Proses pembuatan bubur peca ini membutuhkan waktu dan kesabaran yang luar biasa. Hal ini menunjukkan dedikasi Alus dan timnya dalam melestarikan tradisi kuliner yang berharga ini. Komposisi bumbu yang diracik secara khusus dan dirahasiakan menambah nilai unik dari bubur peca ini.
Tradisi dan Kebersamaan
Menjelang waktu berbuka, Masjid Shiratal Mustaqiem dipenuhi jamaah yang antusias menanti hidangan bubur peca. Ratusan porsi bubur peca habis setiap hari. Tradisi ini bukan hanya tentang kelezatan bubur peca, tetapi juga tentang kebersamaan dan nilai-nilai Ramadhan. "Tradisi berbuka dengan bubur peca di Masjid Shiratal Mustaqiem bukan sekadar tentang rasa, tetapi juga tentang kebersamaan dan nilai-nilai Ramadhan," jelas Alus.
Setiap jamaah membawa wadah dari rumah untuk diisi bubur peca, yang kemudian akan dinikmati bersama keluarga. Hal ini menunjukkan betapa bubur peca telah menjadi bagian tak terpisahkan dari kehidupan masyarakat sekitar Masjid Shiratal Mustaqiem, mempererat tali persaudaraan dan memperkuat ikatan sosial di bulan Ramadhan.

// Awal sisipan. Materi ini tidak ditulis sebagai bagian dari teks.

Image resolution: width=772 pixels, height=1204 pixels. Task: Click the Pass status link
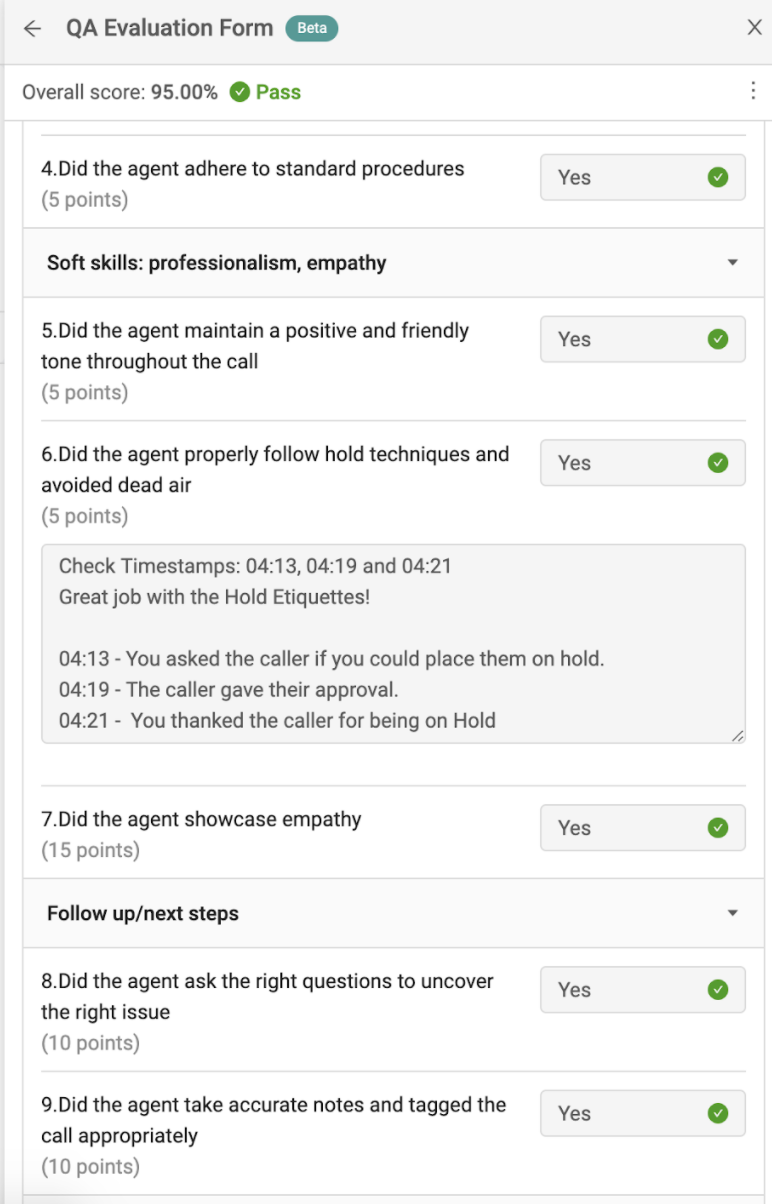[x=280, y=92]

Tradisi ini juga menjadi daya tarik tersendiri bagi Masjid Shiratal Mustaqiem. Banyak masyarakat yang datang bukan hanya untuk beribadah, tetapi juga untuk menikmati bubur peca yang lezat dan penuh makna ini. Bubur peca bukan hanya sekadar makanan, tetapi juga sebuah warisan budaya yang perlu dilestarikan.

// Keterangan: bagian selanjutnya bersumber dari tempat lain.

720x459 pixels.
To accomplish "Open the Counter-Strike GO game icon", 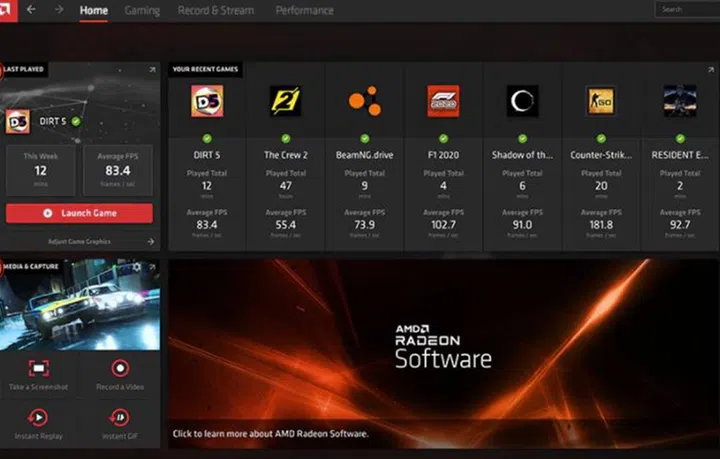I will click(601, 101).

Dengan adanya tradisi ini, Masjid Shiratal Mustaqiem tidak hanya berfungsi sebagai tempat ibadah, tetapi juga sebagai pusat keakraban dan pelestarian budaya kuliner khas Samarinda. Semoga tradisi berbagi bubur peca ini dapat terus lestari dari generasi ke generasi.